No es necesario realizar grandes esfuerzos para distinguir entre la propiedad de algo y el derecho a que ese algo produzca rentas. Cuando somos propietarios lo que se nos garantiza es la posesión de un bien, no un determinado nivel de lucro, cosa que siempre depende, de uno u otro modo, y a la vez, del mercado y de las leyes vigentes. Las discusiones sobre la propiedad intelectual, como por ejemplo las implícitas en la malhadada ley Sinde, se refieren, en realidad, no a una propiedad que nadie niega a los creadores, sino a su derecho a percibir, con carácter muy indefinido, determinadas rentas. Mientras esto no se aclare, las discusiones estarán siempre fuera de quicio.
El propietario de un bien material puede hacer lo que quiera con él, menos multiplicarlo: la copia de una finca o de un automóvil no es otra finca u otro automóvil, o, mejor dicho, si fuese otra finca u otro automóvil entonces no sería una copia, sino otro original, un bien físicamente distinto. En el mundo de los bienes inmateriales, por el contrario, las copias no son distintas del original, pero pueden usarse como si fueran realidades independientes porque son idénticas a él, salvo que la copia requiera el empleo de un soporte material, con lo que estaríamos en un caso enteramente similar al de los bienes comunes o materiales. Precisamente en esta necesidad de usar un soporte material se han basado las prácticas de cobro de rentas por parte de los autores. Todo esto cambió de manera dramática cuando se produjo la revolución digital que permite copias absolutamente idénticas, en su contenido, a las obras de creación de carácter textual, visual y/o musical, pero no a las obras pictóricas o arquitectónicas, por ejemplo.
La informática e Internet han proporcionado un procedimiento sencillo de obtener copias a costo prácticamente nulo, lo que hace que el sistema de cobro de rentas por el uso de copias materiales haya caído completamente en desuso, produciendo, evidentemente, una merma de los rendimientos de artistas y creadores. Es lógico que éstos traten de recuperar los ingresos que pierden por ese concepto, pero es muy necesario aquilatar bien la legitimidad jurídica de su pretensión y el respeto a los derechos de terceros.

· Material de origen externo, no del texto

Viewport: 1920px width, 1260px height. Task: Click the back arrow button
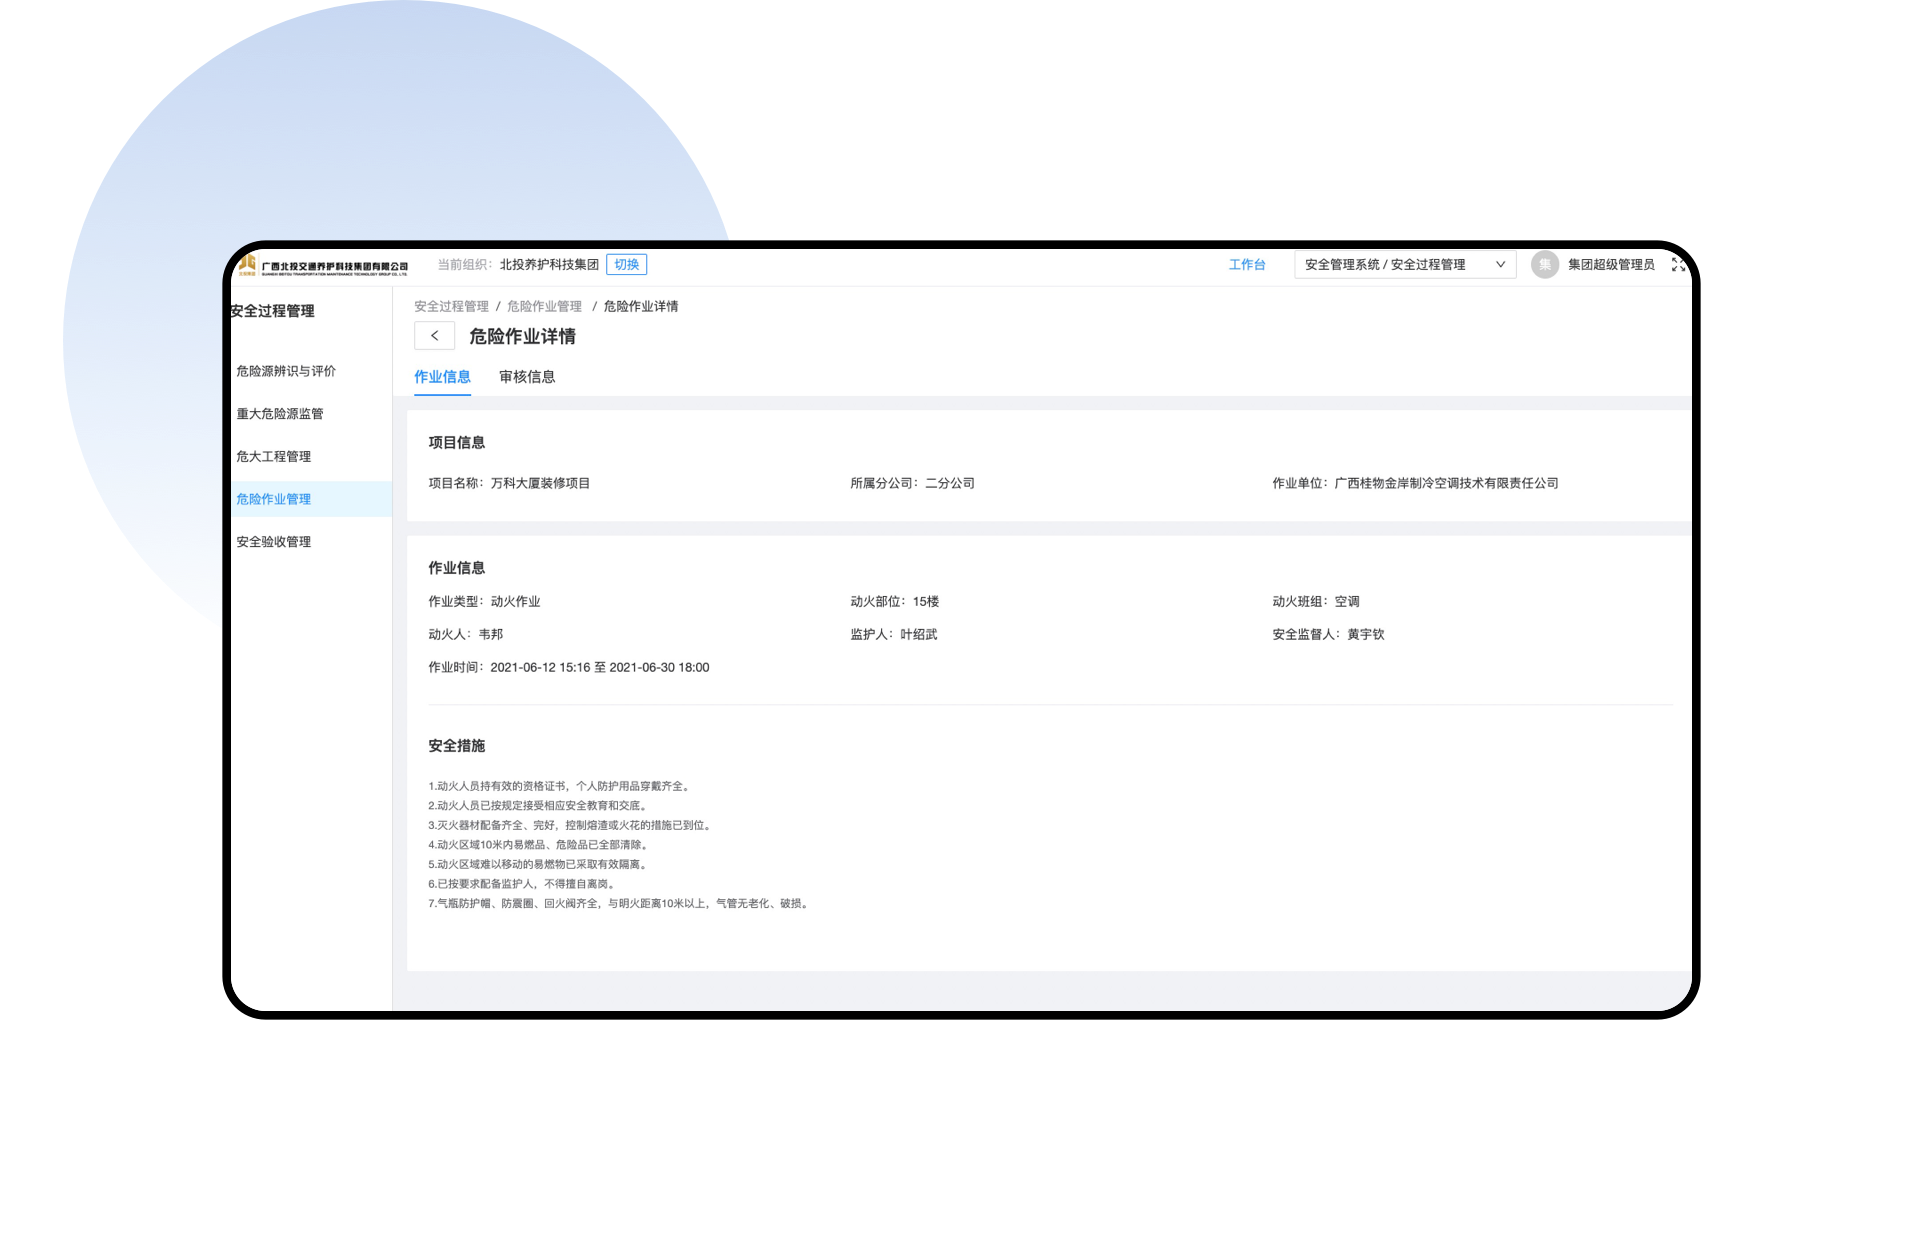click(x=434, y=336)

La copia de una obra inmaterial sin intención de venta es enteramente equivalente, desde un punto de vista conceptual, al préstamo de un libro legítimamente comprado, o al hecho de que unos amigos puedan contemplar un cuadro de nuestra propiedad. Ni siquiera el más ambicioso de los gestores de los derechos de la propiedad intelectual ha pretendido cobrar una tarifa adicional cada vez que alguien lee un libro prestado, escucha una canción que no es propia, o contempla un cuadro ajeno.
Las sociedades de gestión de derechos han sido ejemplarmente eficaces a la hora de establecer cuotas de pago por los más diversos usos de las obras originales, pero se encuentran ahora ante un panorama que claramente les desborda. Han obtenido una victoria clara al lograr que se establezca un canon sobre todos y cada uno de los aparatos que puedan servir de soporte para las copias, cosa cuya legitimidad es más que discutible, pero de la que obtienen pingües ingresos.
En extraña alianza con las majors americanas han pretendido colar una regulación sospechosa en una coda de una ley enteramente ajena al caso, y el Congreso ha rechazado la maniobra, tan peligrosa y tan discutible. Ha sido muy fascinante ver una alianza de intereses tan estrafalaria entre la progresía de la ceja y sus otrora grandes enemigos del cine americano, pero, además del brillante espectáculo, es hora de que pidamos para este asunto un tratamiento serio y un debate a fondo, no la continuación de un sistema de privilegios y sinecuras que no se discute jamás abiertamente.
Nadie duda de que los creadores tengan derecho a retribución, pero es muy sospechoso que pretendan que este asunto se cuele por la puerta de atrás en nuestra legislación, que se haga pisoteando derechos que merecen protección y, sobre todo, que se resistan, como gato panza arriba, a pactar con las nuevas condiciones del mercado, con el desarrollo tecnológico. Su legítimo derecho al lucro puede jugarles una mala pasada si la ambición les ciega, si pretenden imponer sus intereses más allá de lo que resulte razonable, y se niegan a asociarse a nuevas formas de explotación mercantil en las que ideas como piratería, copia ilegítima, que no ocultan otra cosa que la pretensión de seguir cobrando como hace cincuenta años, no pueden jugar ya ningún papel relevante. Más allá del placer innegable que produce ver a unos izquierdistas tan notorios defender unas formas de propiedad intemporales, y pelear por privilegios de casta, todos debiéramos colaborar a que se encuentren, como ya está sucediendo en la música, formas de satisfacer el complejo sistema de intereses en juego, más allá de un derecho absurdamente equivalente a algo tan arbitrario como pretender cobrar un tanto porque el sol salga cada mañana.